- Given request: Please print the data starting at the line containing "Viewport: 721px width, 450px" and ending at the line containing "The image size", leaving the pictures out.

- Provided data:
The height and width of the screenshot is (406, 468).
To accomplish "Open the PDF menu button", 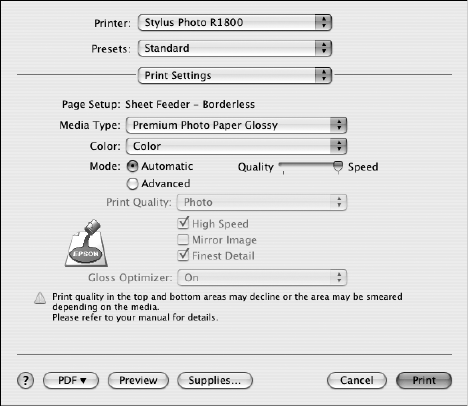I will point(71,380).
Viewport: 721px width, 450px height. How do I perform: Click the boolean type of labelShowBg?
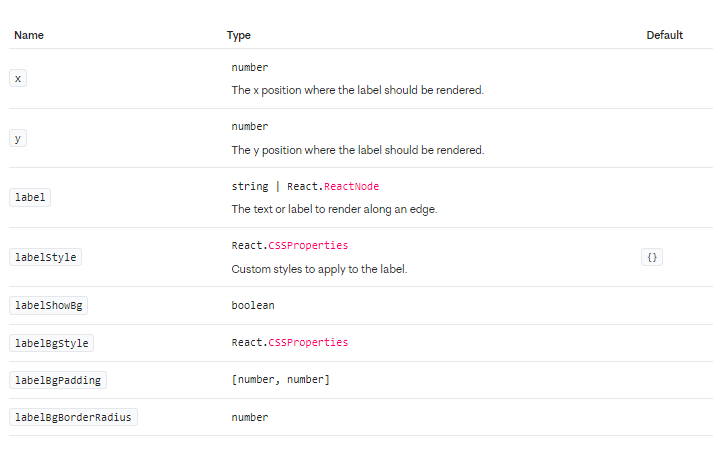(253, 305)
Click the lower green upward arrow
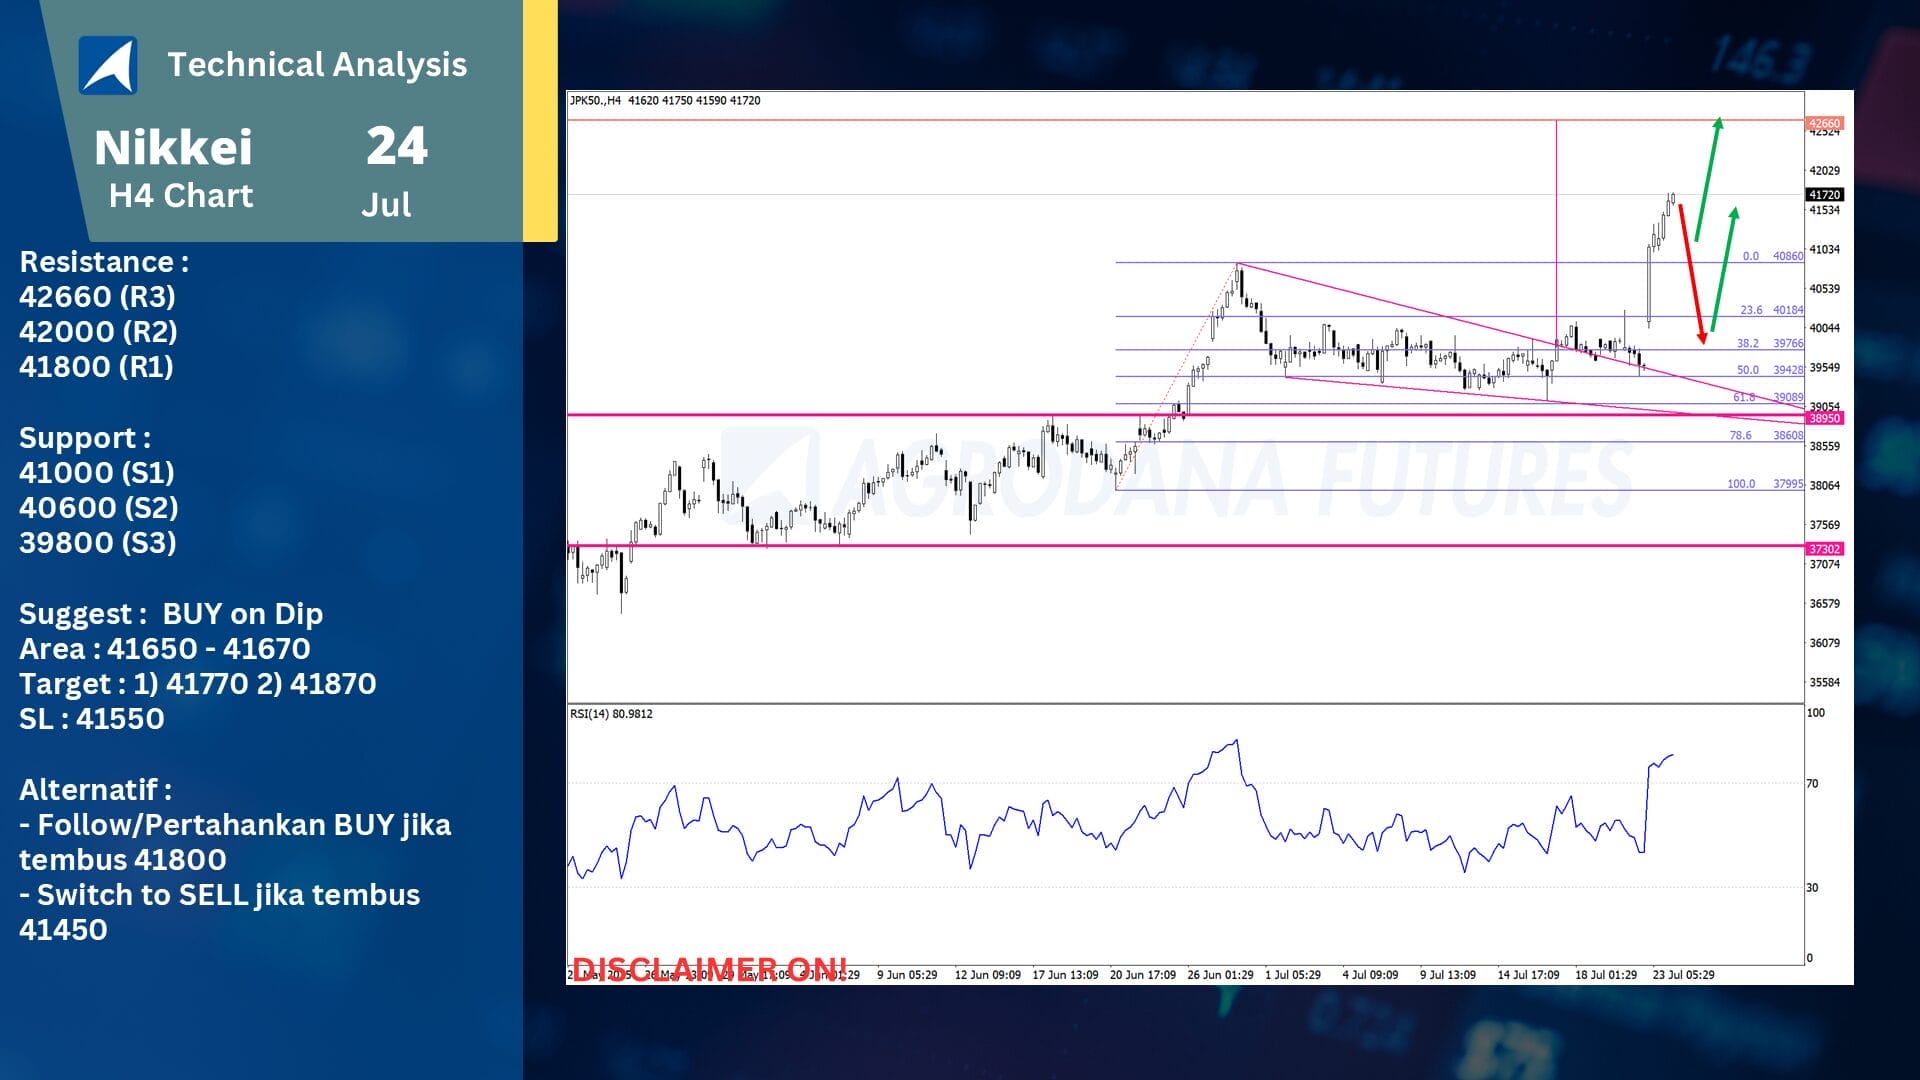 coord(1723,268)
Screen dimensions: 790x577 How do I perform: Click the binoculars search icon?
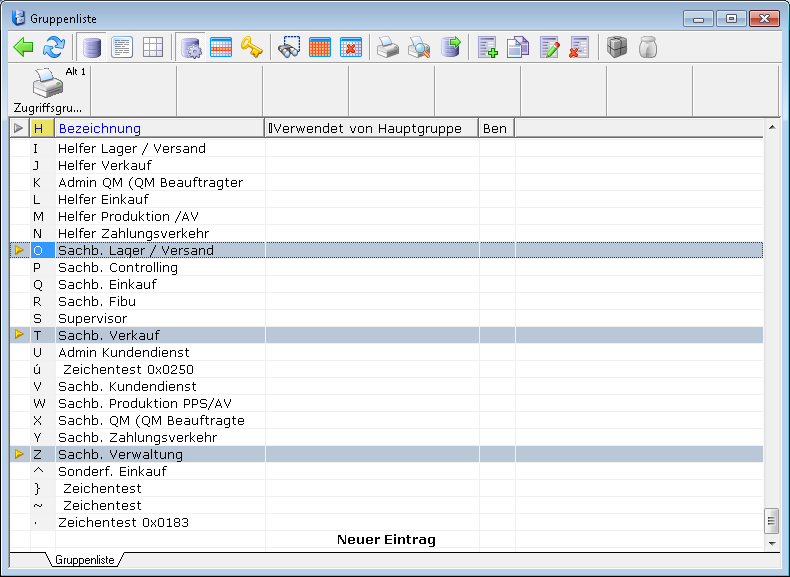point(290,47)
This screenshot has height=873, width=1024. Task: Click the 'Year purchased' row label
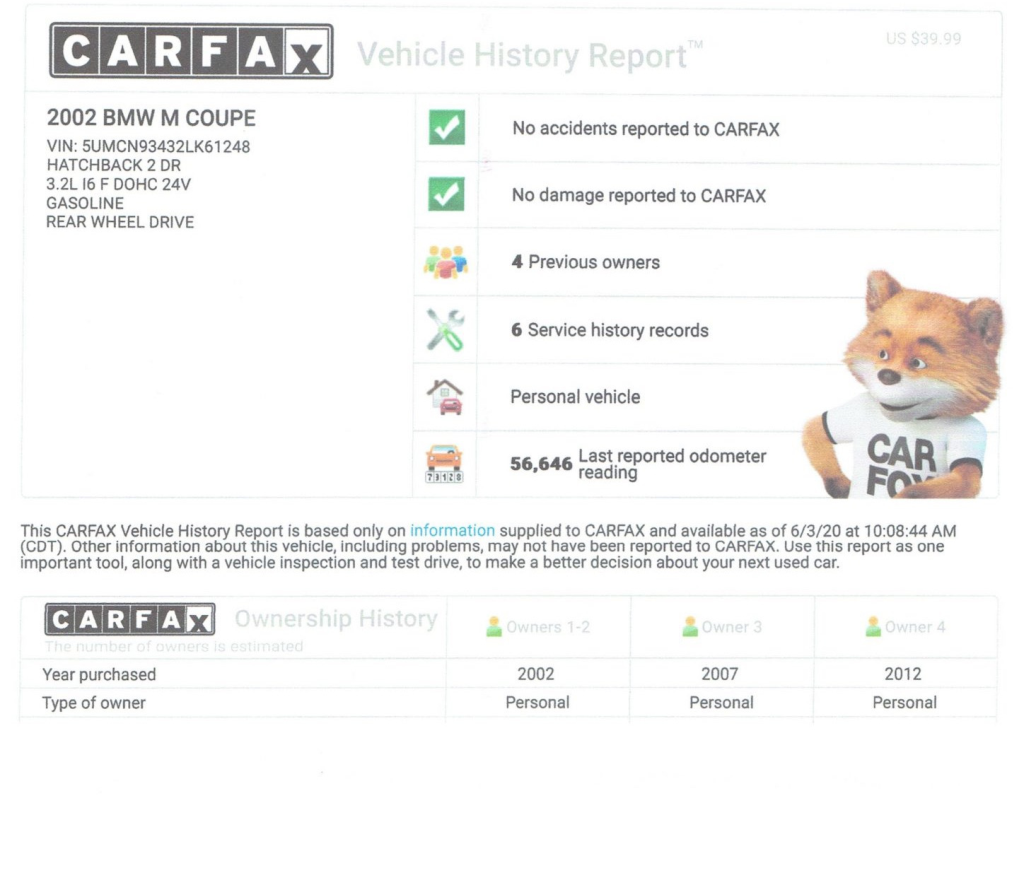click(99, 674)
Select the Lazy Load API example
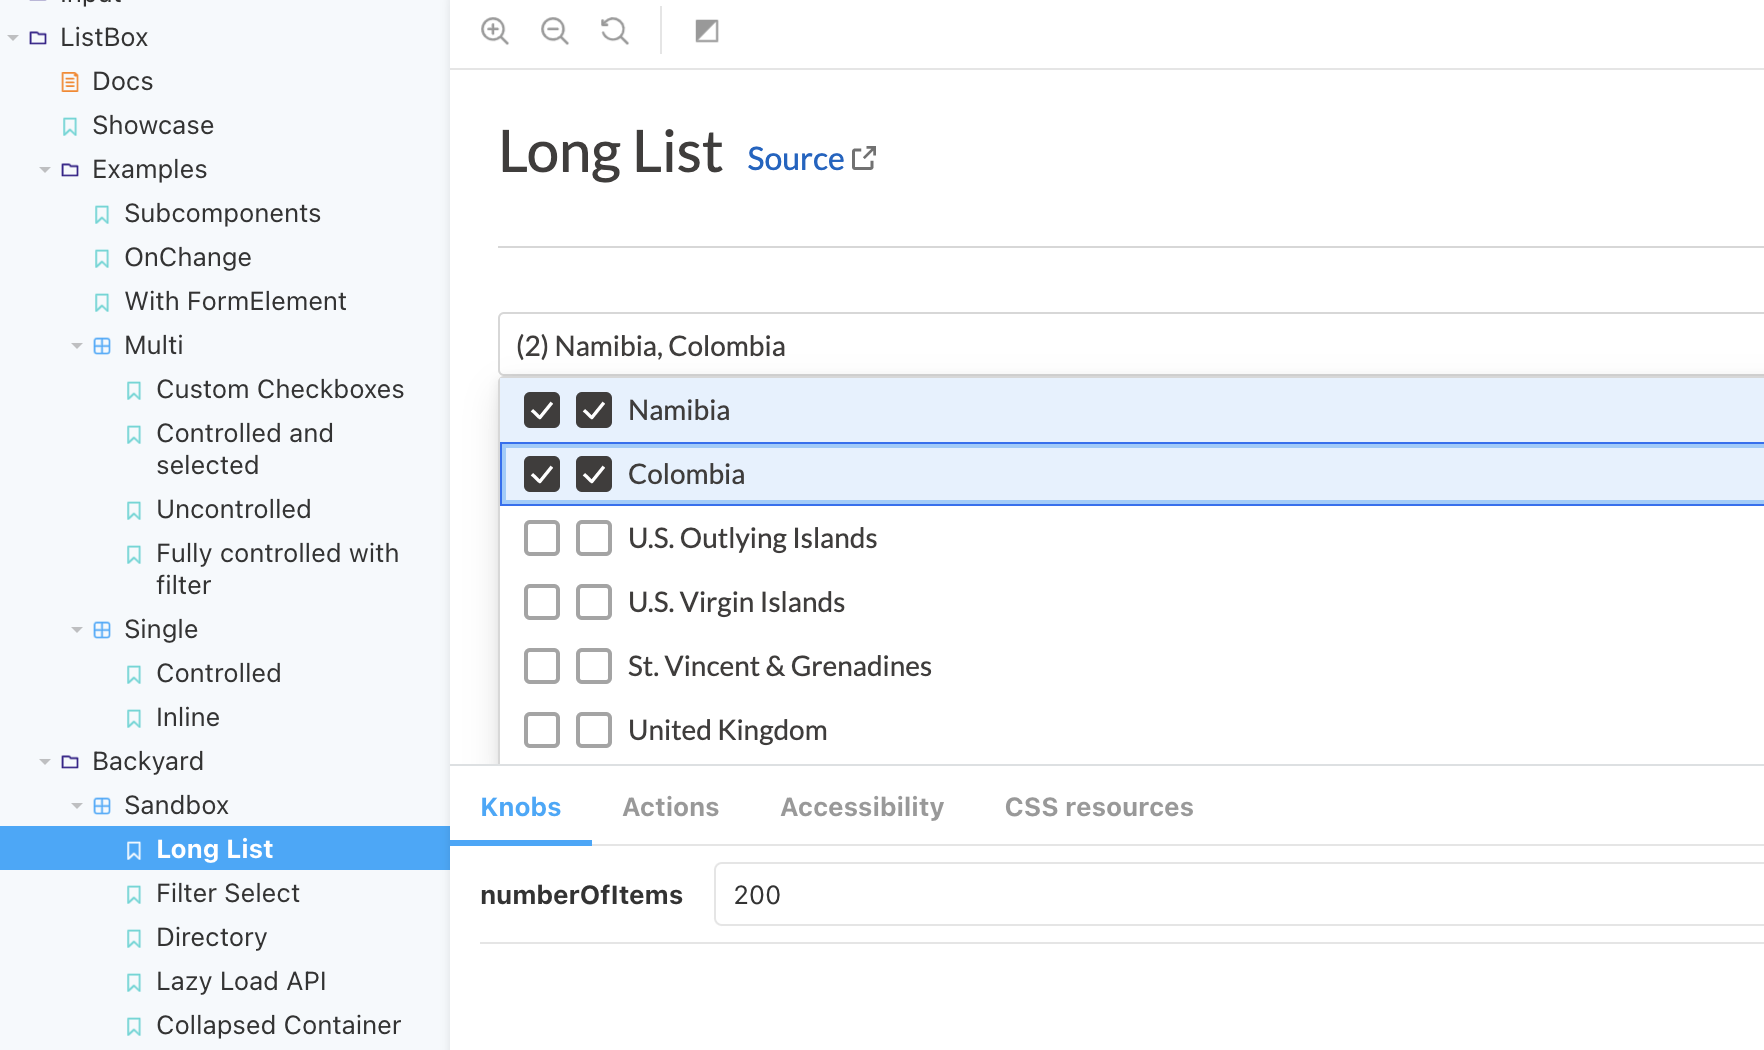The image size is (1764, 1050). (x=241, y=981)
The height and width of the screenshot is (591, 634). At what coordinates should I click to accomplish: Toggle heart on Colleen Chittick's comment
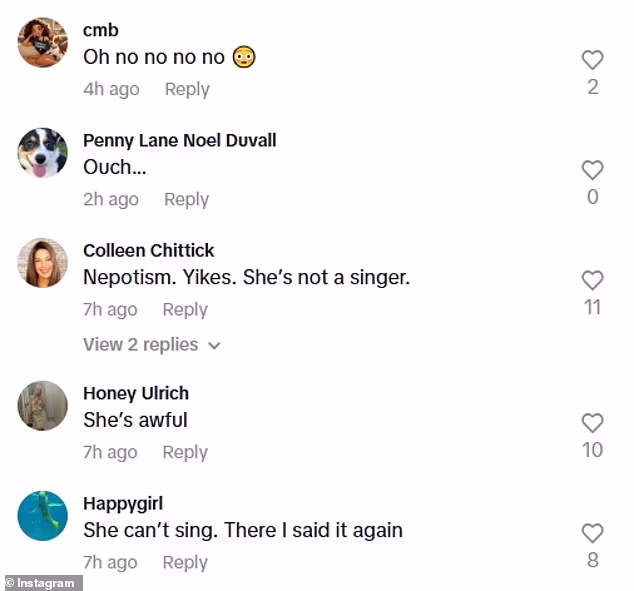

- Task output:
Viewport: 721px width, 450px height. How do I perform: Click the boolean type of labelShowBg?
(253, 305)
Click the lower green upward arrow
 coord(1723,268)
Screen dimensions: 790x577 How do I perform: Click the binoculars search icon?
point(290,47)
This screenshot has height=873, width=1024. Task: Click the 'Year purchased' row label
click(99, 674)
Select the Lazy Load API example
The image size is (1764, 1050). (x=241, y=981)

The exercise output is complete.